The Bush Administration said it will ask Congress for legislation requiring drug companies to conduct pediatric clinical trials on new medicines. Clearer legislative authority is needed, instead of pursuing appeals in the courts, the administration believes. “The fastest and most decisive route for establishing clear authority in this area is to work with Congress for new legislation,” Secretary Tommy Thompson said. “Children are a special population that need to have access to drugs that can benefit them, and these drugs need to be properly tested for pediatric use, not prescribed and sold without testing. Congress alone can speak clearly on the authority that FDA needs and the provisions that may be appropriate for drug manufacturers when they are required to carry out these tests.”
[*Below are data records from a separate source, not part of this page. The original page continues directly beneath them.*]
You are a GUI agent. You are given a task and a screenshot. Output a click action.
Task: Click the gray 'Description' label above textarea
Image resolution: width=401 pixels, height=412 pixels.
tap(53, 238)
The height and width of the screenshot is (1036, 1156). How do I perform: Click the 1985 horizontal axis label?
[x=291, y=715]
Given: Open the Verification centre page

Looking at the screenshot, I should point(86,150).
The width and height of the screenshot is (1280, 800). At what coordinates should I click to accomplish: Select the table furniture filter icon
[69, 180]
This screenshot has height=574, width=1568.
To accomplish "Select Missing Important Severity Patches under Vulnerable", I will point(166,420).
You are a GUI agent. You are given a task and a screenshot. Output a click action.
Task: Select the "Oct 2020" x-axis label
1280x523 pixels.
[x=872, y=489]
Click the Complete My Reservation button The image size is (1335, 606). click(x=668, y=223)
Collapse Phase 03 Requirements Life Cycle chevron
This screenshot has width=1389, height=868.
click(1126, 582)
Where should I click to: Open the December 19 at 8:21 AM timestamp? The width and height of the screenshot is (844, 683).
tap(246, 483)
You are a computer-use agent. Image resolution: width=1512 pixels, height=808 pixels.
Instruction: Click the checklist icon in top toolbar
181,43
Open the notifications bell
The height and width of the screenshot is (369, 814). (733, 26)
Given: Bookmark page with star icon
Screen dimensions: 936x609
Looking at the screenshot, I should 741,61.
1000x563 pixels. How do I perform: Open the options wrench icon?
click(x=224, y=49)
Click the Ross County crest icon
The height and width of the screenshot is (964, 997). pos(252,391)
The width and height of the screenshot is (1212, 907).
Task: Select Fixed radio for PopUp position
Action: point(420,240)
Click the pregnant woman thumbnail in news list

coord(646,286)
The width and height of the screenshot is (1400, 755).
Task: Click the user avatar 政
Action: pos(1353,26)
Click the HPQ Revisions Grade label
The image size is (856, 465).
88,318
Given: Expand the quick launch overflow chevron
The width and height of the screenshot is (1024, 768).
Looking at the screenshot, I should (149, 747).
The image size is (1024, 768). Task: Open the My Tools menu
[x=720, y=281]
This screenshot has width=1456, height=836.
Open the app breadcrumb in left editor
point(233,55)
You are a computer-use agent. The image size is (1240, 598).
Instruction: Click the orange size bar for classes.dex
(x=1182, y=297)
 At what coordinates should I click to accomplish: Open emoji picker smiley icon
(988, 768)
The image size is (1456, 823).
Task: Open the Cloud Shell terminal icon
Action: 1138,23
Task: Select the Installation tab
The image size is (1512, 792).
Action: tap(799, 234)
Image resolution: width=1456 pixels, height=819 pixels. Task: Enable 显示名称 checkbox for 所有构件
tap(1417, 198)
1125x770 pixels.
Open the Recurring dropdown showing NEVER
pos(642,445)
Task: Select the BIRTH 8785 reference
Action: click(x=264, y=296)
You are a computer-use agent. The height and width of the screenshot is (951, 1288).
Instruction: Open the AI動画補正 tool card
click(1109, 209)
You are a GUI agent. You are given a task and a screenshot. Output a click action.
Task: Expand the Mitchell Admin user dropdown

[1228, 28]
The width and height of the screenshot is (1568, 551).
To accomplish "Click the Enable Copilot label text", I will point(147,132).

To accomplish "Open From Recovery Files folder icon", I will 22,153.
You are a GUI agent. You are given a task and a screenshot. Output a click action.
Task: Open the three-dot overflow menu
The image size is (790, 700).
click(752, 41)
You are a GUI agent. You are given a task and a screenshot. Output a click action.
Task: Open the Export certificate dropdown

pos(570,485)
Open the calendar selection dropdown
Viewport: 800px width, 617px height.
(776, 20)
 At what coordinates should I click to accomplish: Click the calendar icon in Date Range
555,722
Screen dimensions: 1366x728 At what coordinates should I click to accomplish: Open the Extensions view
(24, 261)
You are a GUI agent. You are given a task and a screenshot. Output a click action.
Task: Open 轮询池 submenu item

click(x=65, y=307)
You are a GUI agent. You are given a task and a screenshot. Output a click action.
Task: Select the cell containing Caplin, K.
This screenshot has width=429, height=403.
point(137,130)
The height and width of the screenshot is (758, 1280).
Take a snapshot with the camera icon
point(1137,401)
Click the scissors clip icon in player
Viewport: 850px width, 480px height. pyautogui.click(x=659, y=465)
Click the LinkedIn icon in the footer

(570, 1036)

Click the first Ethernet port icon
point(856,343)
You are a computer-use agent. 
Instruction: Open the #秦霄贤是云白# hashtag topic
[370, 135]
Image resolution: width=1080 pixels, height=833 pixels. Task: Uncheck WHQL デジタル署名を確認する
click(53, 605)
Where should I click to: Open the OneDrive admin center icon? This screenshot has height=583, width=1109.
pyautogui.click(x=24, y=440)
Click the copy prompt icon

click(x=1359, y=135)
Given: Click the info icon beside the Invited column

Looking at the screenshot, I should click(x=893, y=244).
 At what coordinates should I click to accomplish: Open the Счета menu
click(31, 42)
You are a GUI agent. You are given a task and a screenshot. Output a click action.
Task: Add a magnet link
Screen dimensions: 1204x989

Double dose of bioterrorism news

THOMPSON SAYS FOOD SUPPLY VULNERABLE TO ATTACK
The number of U.S. food inspectors has risen over the last year, but Health and Human Services Secretary Tommy Thompson said the nation is still vulnerable to an attack on its food supply. It was clear even before Sept. 11 that the Food and Drug Administration’s inspection system had big holes, the Associated Press reports, with 150 inspectors together examining less than one percent of the nation’s food. After last fall, Congress opened the purse strings enough to hire 750 additional inspectors, and new technology has made some inspections faster. But Thompson said danger remains. “I still believe that is the area we are subject to a terrorist attack in the future and one that could cause problems.” In perhaps the most shocking part of Thompson’s coments, he blamed the previously low number of inspectors on a vindictive Congress that punished the agency for former FDA Commissioner David Kessler’s efforts to regulate the tobacco industry.

Meanwhile…
DUST-SIZED CHIPS TO COMBAT BIOTERRORISM
Silicon chips the size of dust particles that can quickly detect biological and chemical agents have been developed by University of California, San Diego scientists. As reported by HealthScoutNews, the versatile chips can identify substances that can be dissolved in drinking water or sprayed into the air during a bioterrorist attack. “The idea is that you can have something that’s as small as a piece of dust with some intelligence built into it, so that it could be inconspicuously stuck to paint on a wall or to the side of a truck or dispersed into a cloud of gas,” UCSD researcher Michael Sailor said. Each chip is barcoded, and can be read using a laser detector to see what if any reaction has occurred. “When the dust recognizes what kinds of chemicals or biological agents are present, that information can be read … to tell us if the cloud that’s coming toward us is filled with anthrax bacteria or if the tank of drinking water into which we’ve sprinkled the dust is toxic,” Sailor said.